Hadist  terbagi dalam beberapa derajat keasliannya, diantaranya adalah:
       1.Shohih  2. Hasan 3.Dhaif ( lemah )  4. Maudu' ( palsau  )
Hadits yang dijadikan acuan hanya hadits dengan derajat shoheh dan hasan, kemudian hadits dhoif dan maudu wajib ditinggalkan oleh umat Muslim.
Perbedaan al-qur'an dan al-Hadist
     1.Adalah al-qur'an, merupakan kitab suci yang berisikan kebenaran, hukum hukum dan firman Allah, yang kemudian dibukukan menjadi satu bundel, untuk seluruh umat manusia.
     2. Al-hadist, merupakan kumpulan yang khusus memuat sumber hukum Islam setelah al Qur'an berisikan aturan pelaksanaan, tata cara akhlak, ucapan yang dinisbatkan kepada Rasulullah. Walaupun ada beberapa pertentangan di dalamnya tapi merupakan kebenaran yang hanya orang orang yang diberikan izin oleh Allah untuk bisa memahaminya dan semua ini atas kehendak Allah.

3.Ijtihad

Adalah sebuah usaha para ulama, untuk menetapkan sesuatu putusan hukum Islam, berdasarkan al Qur'an dan al Hadist.
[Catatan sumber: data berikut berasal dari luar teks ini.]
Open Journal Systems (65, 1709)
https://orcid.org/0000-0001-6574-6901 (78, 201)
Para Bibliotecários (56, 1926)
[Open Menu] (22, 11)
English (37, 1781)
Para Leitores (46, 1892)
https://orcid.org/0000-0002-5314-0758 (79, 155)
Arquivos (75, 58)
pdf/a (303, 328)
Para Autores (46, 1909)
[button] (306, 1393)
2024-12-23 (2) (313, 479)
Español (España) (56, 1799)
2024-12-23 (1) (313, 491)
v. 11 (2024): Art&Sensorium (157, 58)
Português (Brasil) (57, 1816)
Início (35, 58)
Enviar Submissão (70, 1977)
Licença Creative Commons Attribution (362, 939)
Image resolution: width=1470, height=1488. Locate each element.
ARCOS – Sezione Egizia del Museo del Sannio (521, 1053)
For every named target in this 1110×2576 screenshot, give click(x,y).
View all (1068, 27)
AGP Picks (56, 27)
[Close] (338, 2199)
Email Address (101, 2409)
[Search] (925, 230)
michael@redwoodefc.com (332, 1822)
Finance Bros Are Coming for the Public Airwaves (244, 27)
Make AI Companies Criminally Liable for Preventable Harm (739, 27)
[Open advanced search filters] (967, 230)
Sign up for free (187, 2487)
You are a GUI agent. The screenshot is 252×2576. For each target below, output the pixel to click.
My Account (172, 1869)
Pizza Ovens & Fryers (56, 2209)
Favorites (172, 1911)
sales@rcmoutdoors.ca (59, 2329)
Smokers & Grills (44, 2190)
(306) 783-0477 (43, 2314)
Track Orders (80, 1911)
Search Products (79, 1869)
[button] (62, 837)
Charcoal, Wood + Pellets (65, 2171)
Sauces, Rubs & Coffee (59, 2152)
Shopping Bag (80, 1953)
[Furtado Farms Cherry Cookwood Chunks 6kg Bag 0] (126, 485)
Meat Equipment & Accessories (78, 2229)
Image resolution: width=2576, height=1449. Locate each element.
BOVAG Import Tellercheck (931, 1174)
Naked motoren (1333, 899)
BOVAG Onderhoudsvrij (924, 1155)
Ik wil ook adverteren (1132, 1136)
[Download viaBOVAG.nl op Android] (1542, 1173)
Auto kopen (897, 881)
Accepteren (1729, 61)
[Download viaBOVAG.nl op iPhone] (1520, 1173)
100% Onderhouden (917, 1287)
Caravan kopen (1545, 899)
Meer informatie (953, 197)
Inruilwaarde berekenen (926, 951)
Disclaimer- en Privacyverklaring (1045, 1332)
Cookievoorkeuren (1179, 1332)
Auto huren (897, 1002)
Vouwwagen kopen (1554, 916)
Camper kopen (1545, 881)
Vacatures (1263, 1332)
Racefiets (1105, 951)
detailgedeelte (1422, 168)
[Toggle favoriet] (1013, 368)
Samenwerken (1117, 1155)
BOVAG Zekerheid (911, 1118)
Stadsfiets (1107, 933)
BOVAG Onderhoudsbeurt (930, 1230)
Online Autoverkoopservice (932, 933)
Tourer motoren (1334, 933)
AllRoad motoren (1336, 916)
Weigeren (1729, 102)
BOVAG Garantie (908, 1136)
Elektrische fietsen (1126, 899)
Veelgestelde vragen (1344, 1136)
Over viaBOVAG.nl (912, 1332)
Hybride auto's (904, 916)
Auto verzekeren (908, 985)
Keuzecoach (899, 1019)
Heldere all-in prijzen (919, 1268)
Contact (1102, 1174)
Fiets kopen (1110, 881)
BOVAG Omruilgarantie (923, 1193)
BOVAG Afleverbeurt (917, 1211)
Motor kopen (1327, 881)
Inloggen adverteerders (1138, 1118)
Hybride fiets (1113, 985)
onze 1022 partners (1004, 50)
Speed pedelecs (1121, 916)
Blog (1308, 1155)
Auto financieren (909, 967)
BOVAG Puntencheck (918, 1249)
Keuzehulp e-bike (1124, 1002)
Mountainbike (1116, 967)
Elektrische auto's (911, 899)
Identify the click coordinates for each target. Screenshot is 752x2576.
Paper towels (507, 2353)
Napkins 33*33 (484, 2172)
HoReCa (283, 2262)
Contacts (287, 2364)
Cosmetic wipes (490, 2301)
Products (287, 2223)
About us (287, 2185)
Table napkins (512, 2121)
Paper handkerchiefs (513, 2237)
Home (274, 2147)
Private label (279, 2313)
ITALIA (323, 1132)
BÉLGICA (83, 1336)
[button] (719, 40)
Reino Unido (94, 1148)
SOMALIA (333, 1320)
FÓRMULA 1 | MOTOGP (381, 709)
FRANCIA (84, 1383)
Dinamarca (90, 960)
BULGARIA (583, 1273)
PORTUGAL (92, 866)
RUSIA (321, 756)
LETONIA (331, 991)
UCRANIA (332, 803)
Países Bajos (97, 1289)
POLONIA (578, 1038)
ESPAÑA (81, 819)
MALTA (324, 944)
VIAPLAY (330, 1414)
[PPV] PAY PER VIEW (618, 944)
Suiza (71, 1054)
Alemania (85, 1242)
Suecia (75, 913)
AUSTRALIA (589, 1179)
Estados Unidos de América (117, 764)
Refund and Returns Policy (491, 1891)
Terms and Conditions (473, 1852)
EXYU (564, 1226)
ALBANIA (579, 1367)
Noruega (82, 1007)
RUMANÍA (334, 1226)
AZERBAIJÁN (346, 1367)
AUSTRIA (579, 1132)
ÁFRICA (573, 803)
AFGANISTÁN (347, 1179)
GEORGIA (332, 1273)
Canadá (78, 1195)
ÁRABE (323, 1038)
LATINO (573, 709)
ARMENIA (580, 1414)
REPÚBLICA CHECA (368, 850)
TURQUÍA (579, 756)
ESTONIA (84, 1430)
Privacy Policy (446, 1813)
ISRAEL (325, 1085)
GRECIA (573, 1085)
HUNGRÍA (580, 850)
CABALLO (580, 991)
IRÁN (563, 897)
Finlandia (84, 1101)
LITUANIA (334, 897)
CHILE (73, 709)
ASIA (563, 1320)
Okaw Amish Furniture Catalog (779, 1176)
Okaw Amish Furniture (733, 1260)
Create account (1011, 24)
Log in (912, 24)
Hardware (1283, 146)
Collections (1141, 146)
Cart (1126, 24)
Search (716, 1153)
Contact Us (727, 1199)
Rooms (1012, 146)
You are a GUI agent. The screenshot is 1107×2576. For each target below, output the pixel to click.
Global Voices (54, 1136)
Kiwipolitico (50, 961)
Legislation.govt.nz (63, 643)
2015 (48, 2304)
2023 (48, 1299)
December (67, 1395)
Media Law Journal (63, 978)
Ijtihad dilakukan setelah Nabi Muhammad wafat sehingga tidak bisa langsung menanyakan pada beliau tentang sesuatu hukum. Namun, ada hal-hal ibadah tidak bisa di ijtihadkan. Beberapa macam ijtihad, antara lain :

       1. Ijma'  , Kesepakatan para ulama
       2. Qiyas, diumpamakan  sesuatu hal yang mirip dan
            hukumnya sdh jelas
       3. Maslahah Mursalah, untuk kemaslahatan umat
       4. URF, kebiasaan

 Al Qur'an dalam surat Al Ahzab ayat 36 mengajarkan bahwa sekiranya Allah dan rasul-Nya sudah memutuskan suatu perkara, maka umat Islam tidak diperkenankan mengambil ketentuan lain.
 Oleh sebab itu,  jika terdapat suatu perkara yang Allah dan rasul-Nya belum menetapkan ketentuannya, maka umat Islam dapat menentukan sendiri ketetapannya itu.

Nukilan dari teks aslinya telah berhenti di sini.